Calibration of the MEarth Photometric System: Optical Magnitudes and Photometric Metallicity Estimates for 1802 Nearby M-dwarfs
Jason A Dittmann, Jonathan M Irwin, David Charbonneau, Elisabeth R, Newton

TL;DR
This paper calibrates the MEarth photometric system for M-dwarfs, providing optical magnitudes and metallicity estimates for 1802 nearby stars, enabling better characterization of these stars and their potential planets.
Contribution
It introduces a new calibration method for MEarth data, deriving accurate optical magnitudes and metallicities for a large sample of M-dwarfs, many of which lacked prior measurements.
Findings
Median metallicity of nearby M-dwarfs is approximately solar.
Photometric metallicity estimates achieve 0.1 dex precision.

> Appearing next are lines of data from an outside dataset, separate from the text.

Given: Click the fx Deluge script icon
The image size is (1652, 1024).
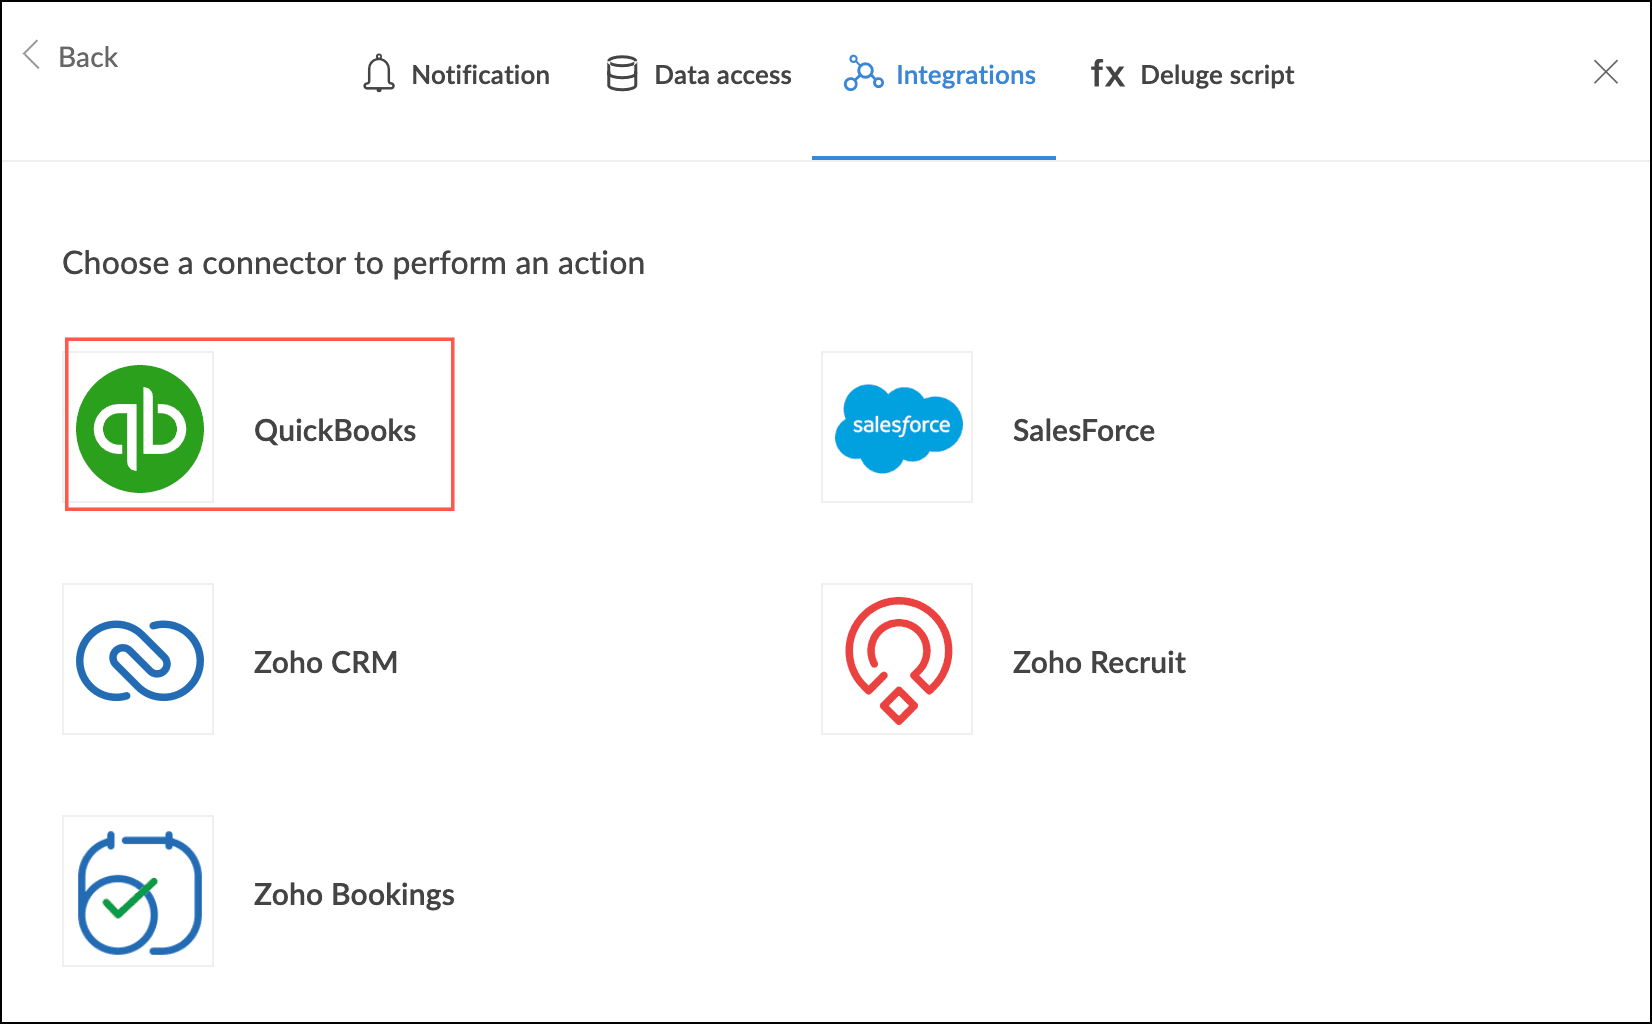Looking at the screenshot, I should pyautogui.click(x=1107, y=75).
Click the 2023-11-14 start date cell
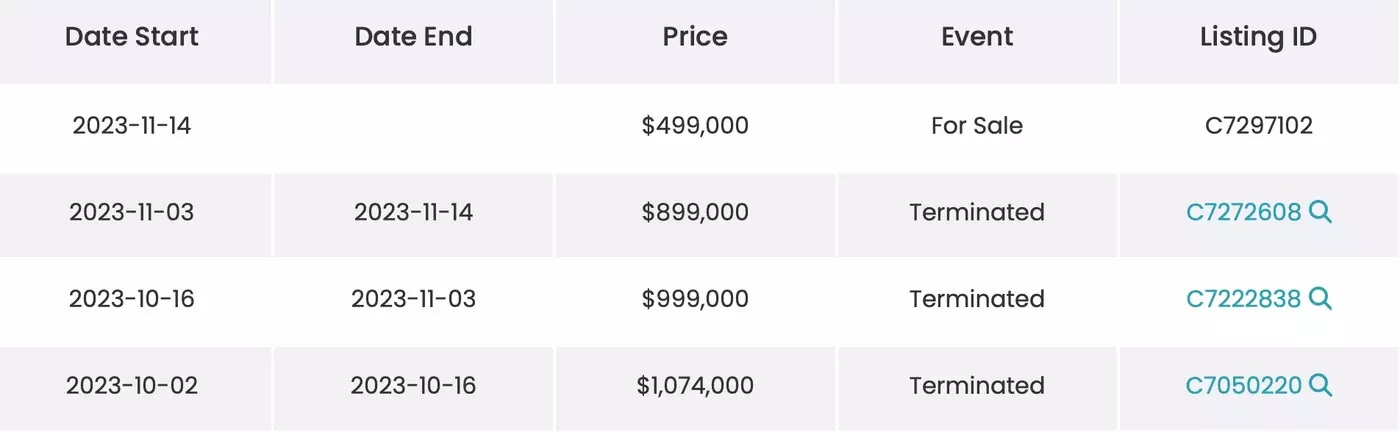Image resolution: width=1400 pixels, height=432 pixels. click(132, 125)
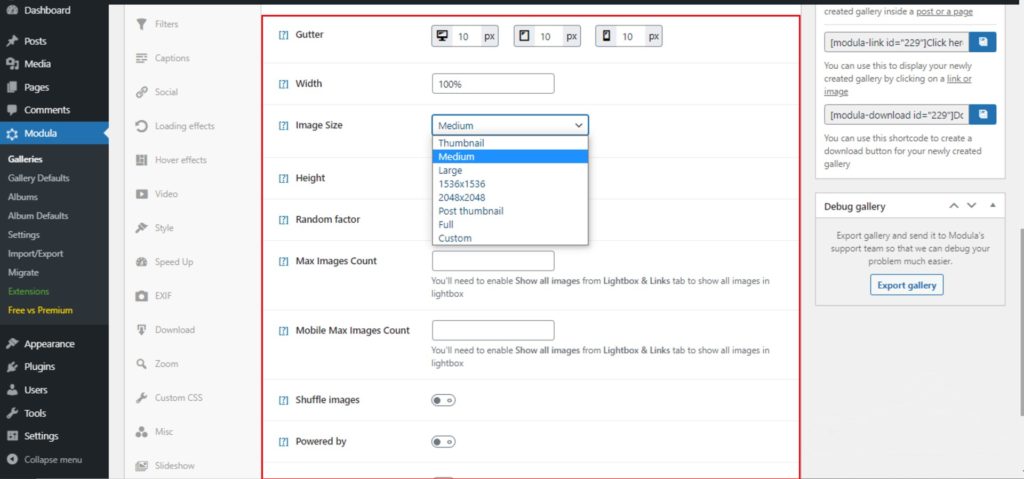
Task: Click the desktop gutter device icon
Action: click(x=441, y=36)
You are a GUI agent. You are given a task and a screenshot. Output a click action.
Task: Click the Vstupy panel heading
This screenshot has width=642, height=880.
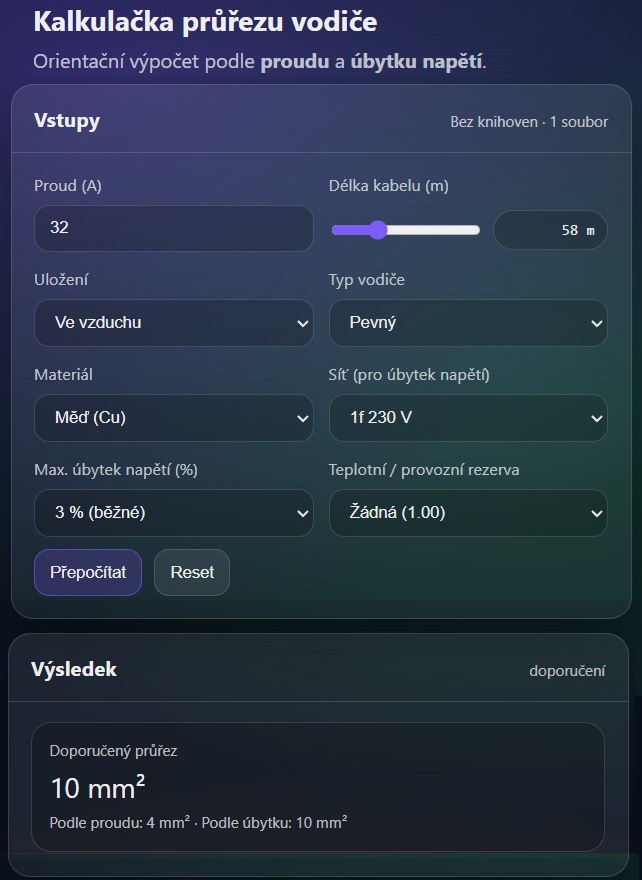pos(68,120)
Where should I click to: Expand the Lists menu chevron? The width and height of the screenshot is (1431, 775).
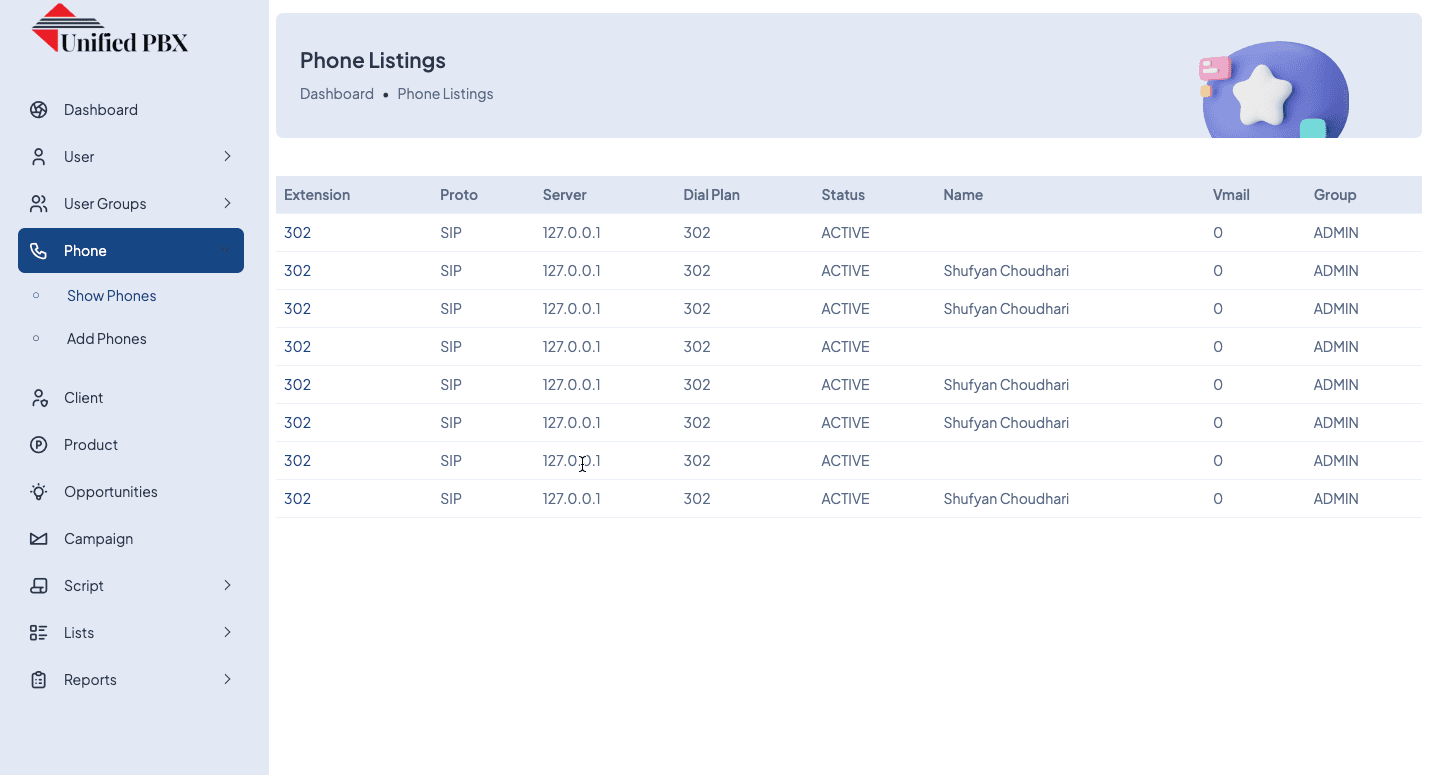coord(227,633)
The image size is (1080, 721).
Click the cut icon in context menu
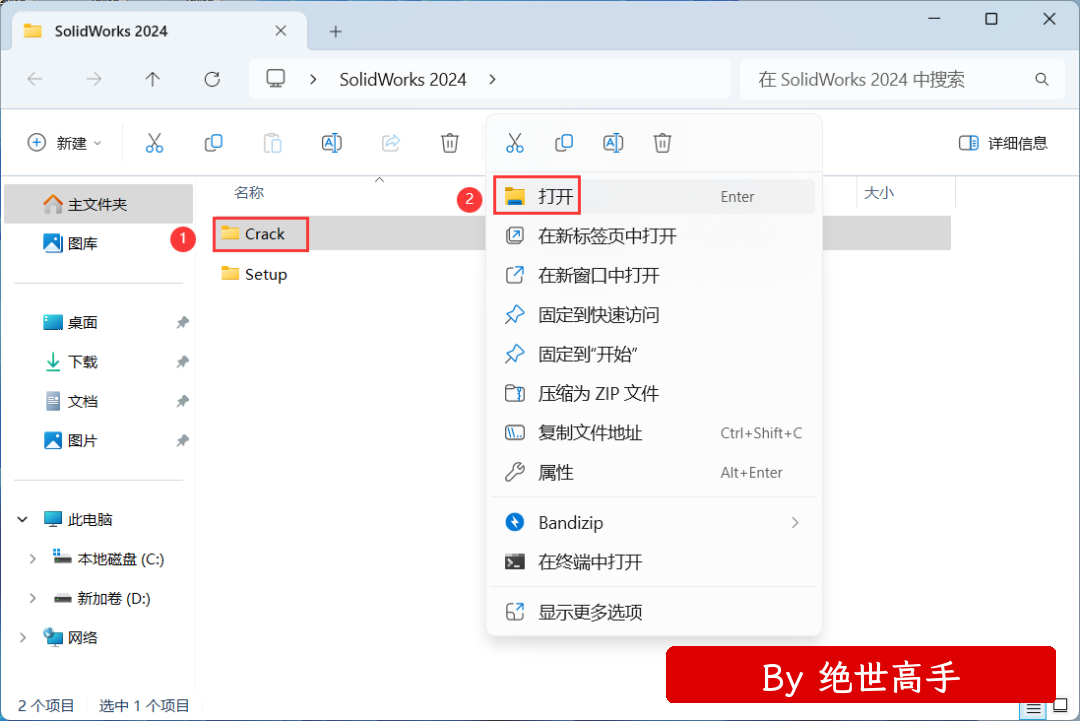(x=515, y=143)
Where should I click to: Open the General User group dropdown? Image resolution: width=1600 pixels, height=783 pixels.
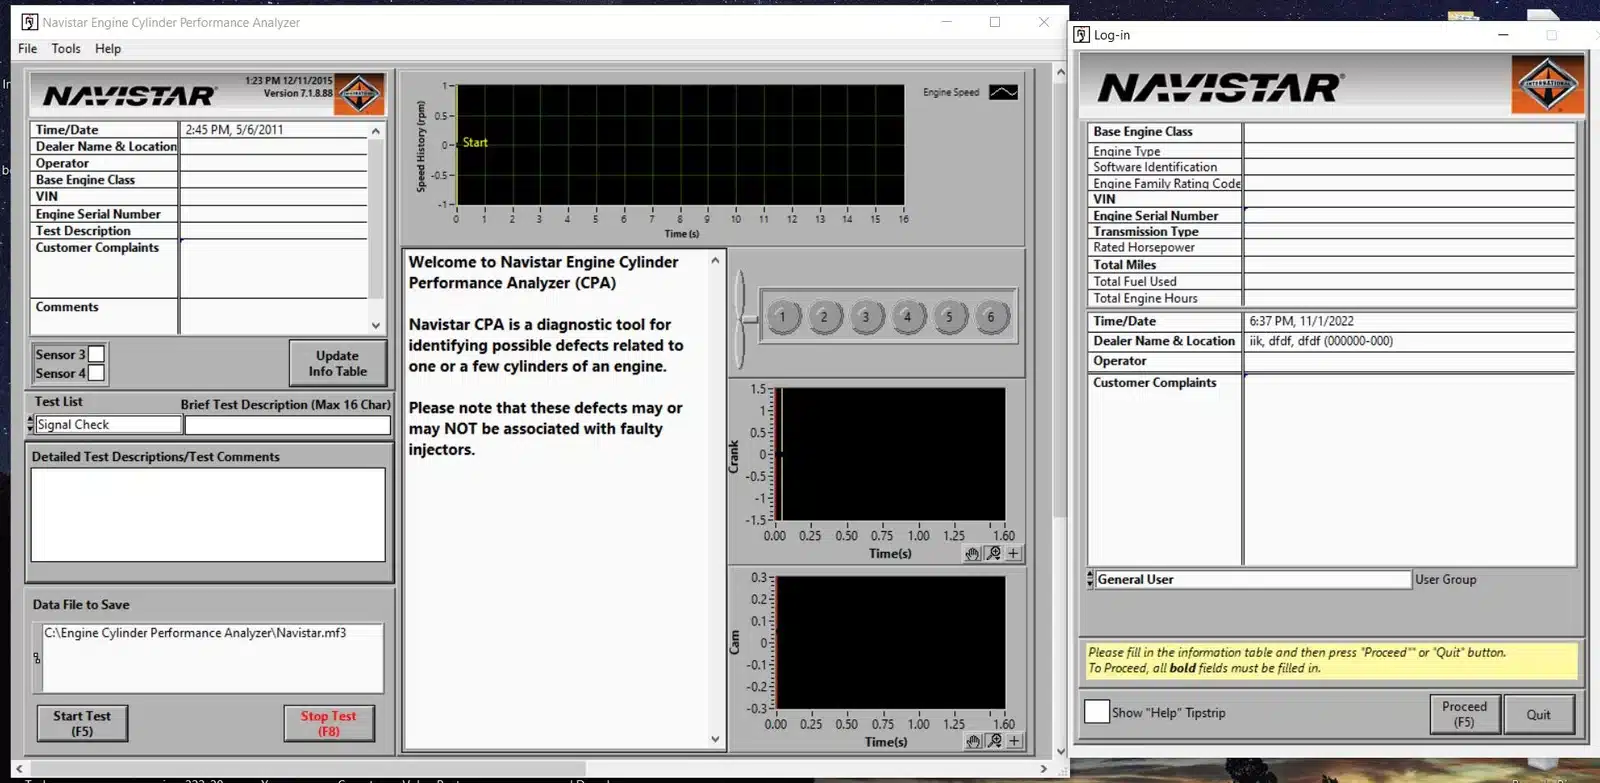pos(1250,580)
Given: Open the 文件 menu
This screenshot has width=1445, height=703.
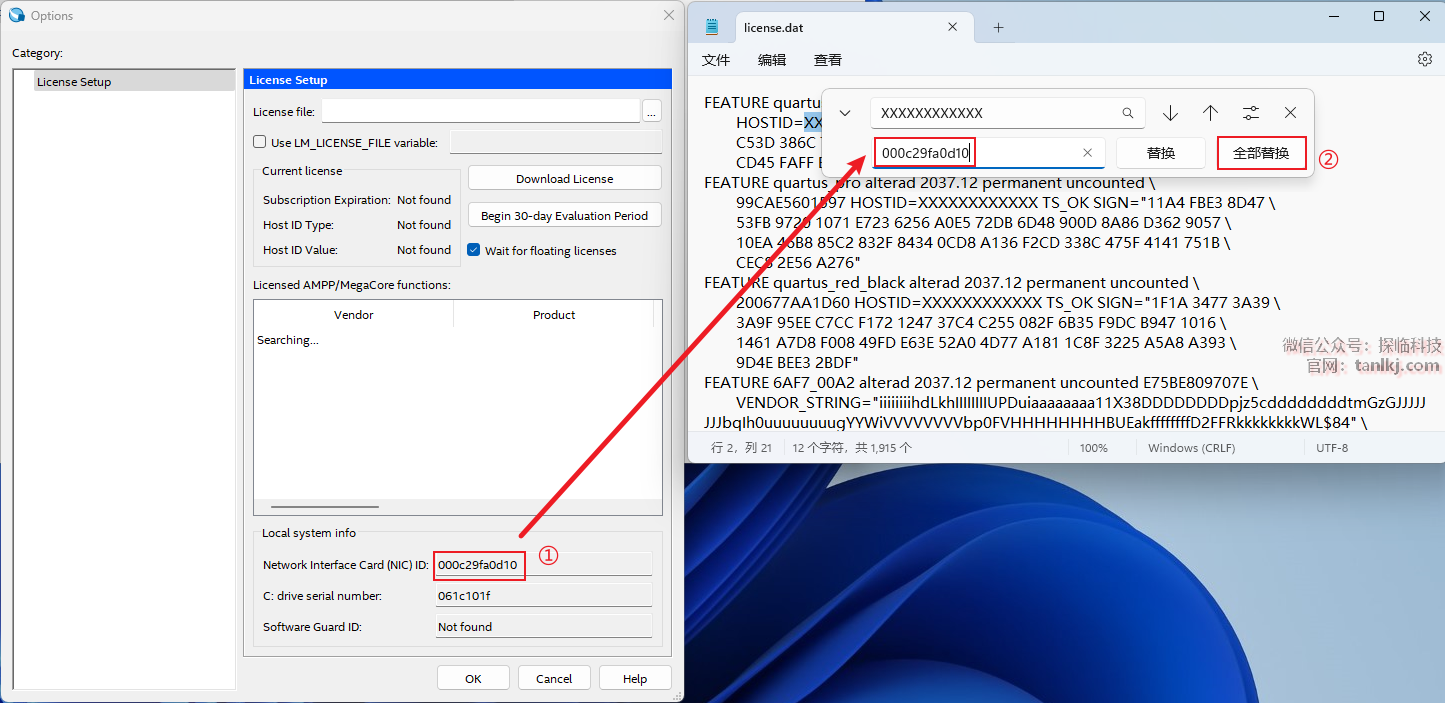Looking at the screenshot, I should (x=716, y=60).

Optical magnitudes are accurate to 1.5% over many years.
Abstract
The MEarth Project is a photometric survey systematically searching the smallest stars nearest to the Sun for transiting rocky planets. Since 2008, MEarth has taken approximately two million images of 1844 stars suspected to be mid-to-late M dwarfs. We have augmented this survey by taking nightly exposures of photometric standard stars and have utilized this data to photometrically calibrate the system, identify photometric nights, and obtain an optical magnitude with precision for each M dwarf system. Each optical magnitude is an average over many years of data, and therefore should be largely immune to stellar variability and flaring. We combine this with trigonometric distance measurements, spectroscopic metallicity measurements, and 2MASS infrared magnitude measurements in order to derive a color-magnitude-metallicity relation across the mid-to-late M dwarf spectral…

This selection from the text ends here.